3.3. Experimental Design and Data Analysis

The BBD as one of the most common designs of the principal response surface methodology provides useful data for optimization of different chemical and physical processes with reasoning design and excellent outcomes [48].

The three-level-five-variable BBD was employed to study the effect of the major operating factors on the As(V) removal efficiency and to determine the combination of the effective factors resulting in complete As(V) removal efficiency. For As(V) removal with the coagulation-flocculation process, according to the principle of BBD, three-level-five important operation variables of the process including coagulant dosing (X₁), co-coagulant dosing (X₂), pH (X₃), fast mixing time (X₄), and fast mixing speed (X₅) were considered as the independent variables in 3 levels of −1, 0, and +1 [58]. The minimum and maximum ranges of the five factors in the terms of uncoded and coded symbols in three levels are illustrated in

Table 4. Levels of effective variables in Box-Behnken design of As(V) removal via coagulation-flocculation.

Variables	Symbols		Level −1	Level 0	Level +1
	Uncoded	Coded
A: Coagulant dosing (mg/L)	X1	A	50	125	200
B: Co-Coagulant dosing (mg/L)	X2	B	5	12.5	20
C: pH	X3	C	6	7	8
D: Fast mixing time (min)	X4	D	1	2	3
E: Fast mixing speed (rpm)	X5	E	100	200	300

.

The Box-Behnken design matrix of the As(V) removal experiment with 5 mentioned factors by use of Design-Expert software version 11.1.0.1 (StatEase, Inc. Minneapolis, MN, USA) is shown in Table S2. All 46 designed trials were performed in triplicate, and the averages of As(V) removal efficiency (Y) were taken as the response.

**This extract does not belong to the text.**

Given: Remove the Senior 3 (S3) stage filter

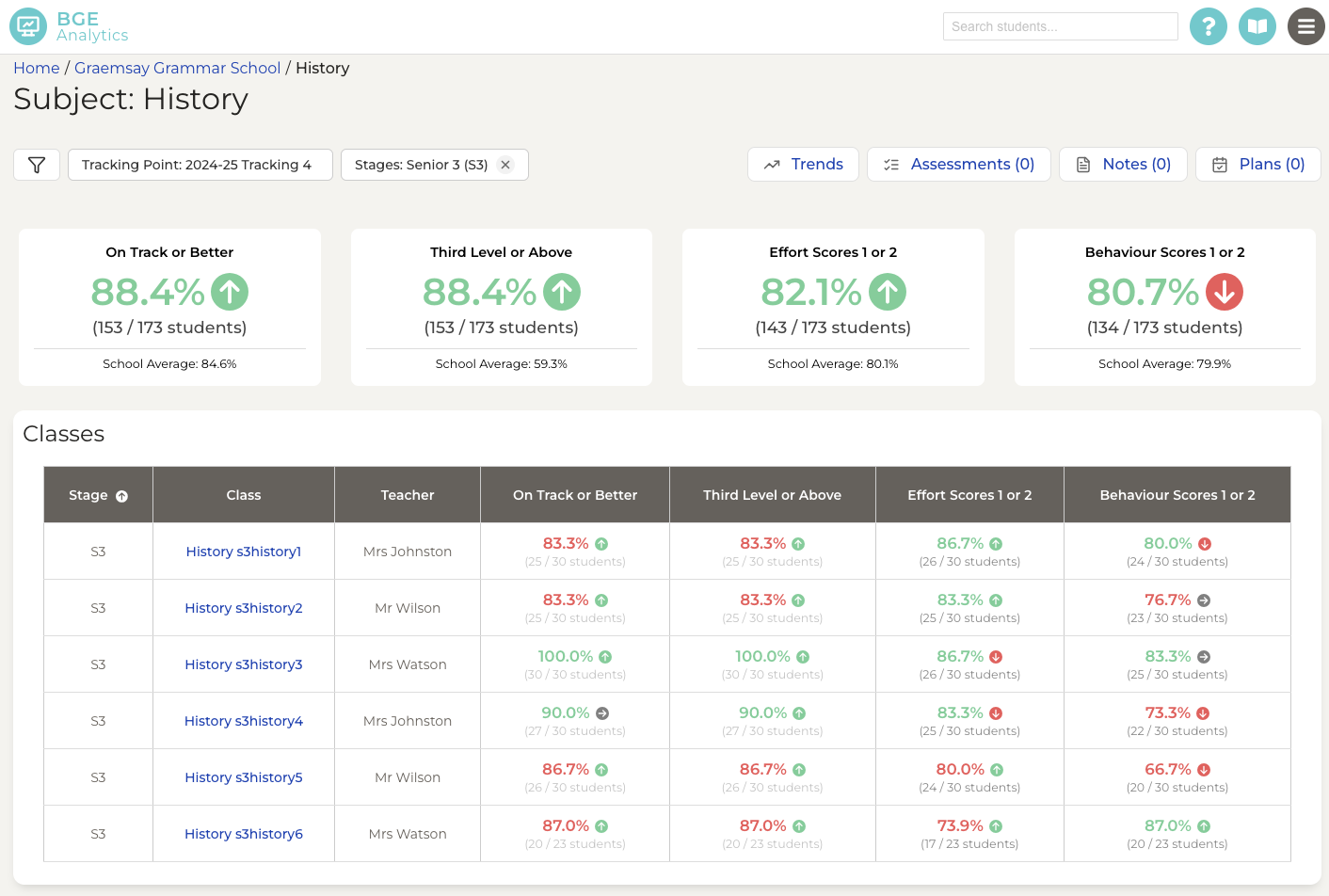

Based on the obtained results, the response function that correlates the relationship between independent variables and As(V) removal efficiency response is expressed using polynomial regression equations as follows:

$$\mathrm{Y}={\beta }_0+{\displaystyle \sum _{\mathrm{i}=1}^{\mathrm{k}}{\beta }_{\mathrm{i}}}{\mathrm{X}}_{\mathrm{i}}+{\displaystyle \sum _{\mathrm{i}=1}^{\mathrm{k}}{\beta }_{\mathrm{ii}}}{\mathrm{X}}_{\mathrm{i}}^2+{\displaystyle \sum _{\mathrm{i}=1}^{\mathrm{k}-1}{\displaystyle \sum _{\mathrm{j}=\mathrm{i}+1}^{\mathrm{k}}{\beta }_{\mathrm{ij}}}}{\mathrm{X}}_{\mathrm{i}}{\mathrm{X}}_{\mathrm{j}}+\epsilon$$

(3)

where Y is the predicted response; k is the number of the independent factors; X_i, and X_j are the independent factors as coded values, which influence the predicted response Y; β₀ is the constant coefficient; β_i, β_ij, and β_ii are the coefficients of linear, interaction, and quadratic term, respectively, and ε represents the residual error.

4. Conclusions

A three-level-five-variable BBD was studied for As(V) removal from groundwater via the coagulation-flocculation process by use of ferric chloride coagulant and polyacrylamide k16 co-coagulant. Coagulant dosing (50, 100 and 200 mg/L), co-coagulant dosing (5, 10, and 20 mg/L), pH (6, 7 and 8), fast mixing time (1, 2, and 3 min), and fast mixing speed (100, 200 and 300 rpm) were considered as major operating variables on the As(V) removal efficiency. The proposed quadratic model was significant with a p value < 0.0001 and has satisfactorily described the experimental data with R² and adjusted R² values of 0.9855 and 0.9738, respectively. The obtained optimal conditions with the target of 100% As(V) removal efficiency were coagulant dosing of 197.63 ppm, co-coagulant dosing of 19.55 ppm, pH value of 7.37, and fast mixing time and fast mixing speed of 1.43 min, and 286.77 rpm, respectively. Increasing coagulant dosing, co-coagulant dosing, fast mixing time and fast mixing speed operation parameters from low-level to high-level values indicated 78%, 20%, 10.52% and 9.47% increases in volume of the produced sludge, respectively. However, a reduction of 13.63% in volume of the produced sludge resulted via pH increasing. The treatment of the Nazarabad well water sample with an initial As(V) concentration of 5 mg/L under the proposed model optimal conditions could remove 100% As(V) with a volume of produced sludge of 10.7 mL. This work may contribute to a better understanding and prediction of the application of ferric chloride coagulant and polyacrylamide k16 cationic–polyelectrolyte co-coagulant in As(V) removal from aqueous environments, to reduce potential risks to humans.